:: QUOTED PASSAGE ::
** Start **
Whether you just don’t get along with a sibling, want to help out a family member who is a bit more challenged financially, or disinherit a homophobic prick you just happen to be related to, you will likely want to look for way to keep this person (people) from inheriting your assets when you pass.  You may also be taking a proactive step to protect your same-sex partner from the headache of a contested will or estate plan.  Even worse is doing nothing and having your life be dragged through the hell that is probate.

While anytime there is money on the line, things can get stressful.  Estate Planning is more important for many in the LGBT community.  Beyond the fact that we are more likely to be estranged from at least some of our family, we also are less likely to have children.  No offspring increases the odds that your money will go to some long lost relative, that is if you don’t specify where you want it to go whether that is your spouse, a charity, a pet, or even some of your best friends.

How Can You Disinherit a Family Member?

It may come as a surprise, but blocking a family member on Facebook won’t keep them from suing for a portion of your estate they feel they are entitled too.  Before Same-Sex Marriage was the law of the land, your 85th cousin you’ve never met would have more rights to your assets (and stuff) than your life partner, assuming you didn’t take a proactive approach to Estate Planning.
** End **
:: SET TASKS ::
1. Rewrite the paragraph of the estate planning text that begins "While anytime there is money on the line" as a short bulleted list of its main facts.
2. Repeat word for word the part of the estate planning text that begins with the words "Whether you just" and ends with "that is probate.".
The data that follows is separate material and has no connection to the estate planning text.

:: DATA SEGMENT ::
** Start **
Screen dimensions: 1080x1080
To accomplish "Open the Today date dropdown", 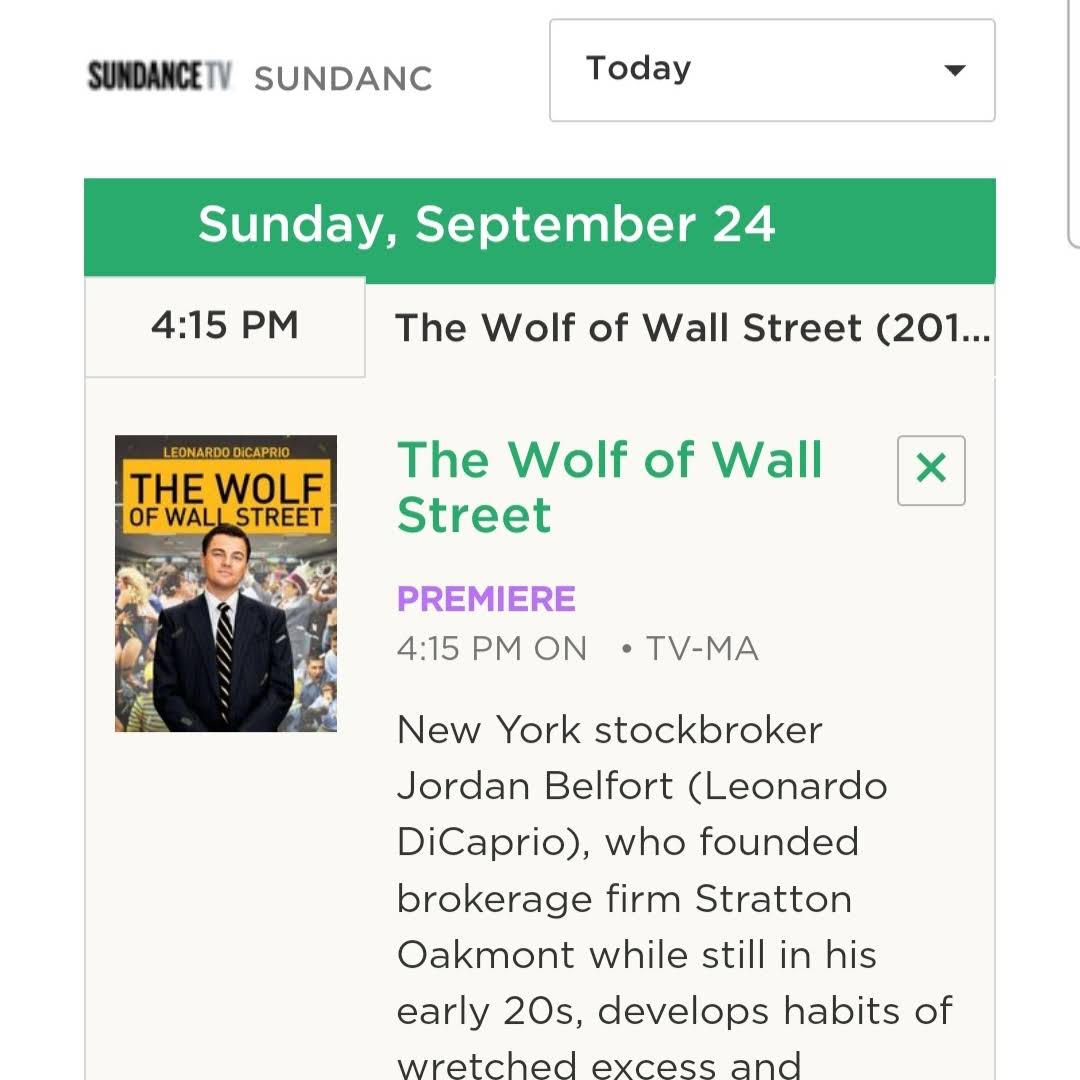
** End **
:: SOLUTIONS TO THE PROBLEMS ::
1.
- Any time money is involved, things can get stressful.
- Estate planning is more important for many in the LGBT community.
- People in that community are more likely to be estranged from at least some of their family.
- They are also less likely to have children.
- Without children, your money is more likely to go to a long-lost relative unless you specify where it should go, such as to a spouse, a charity, a pet, or close friends.

2.
Whether you just don’t get along with a sibling, want to help out a family member who is a bit more challenged financially, or disinherit a homophobic prick you just happen to be related to, you will likely want to look for way to keep this person (people) from inheriting your assets when you pass.  You may also be taking a proactive step to protect your same-sex partner from the headache of a contested will or estate plan.  Even worse is doing nothing and having your life be dragged through the hell that is probate.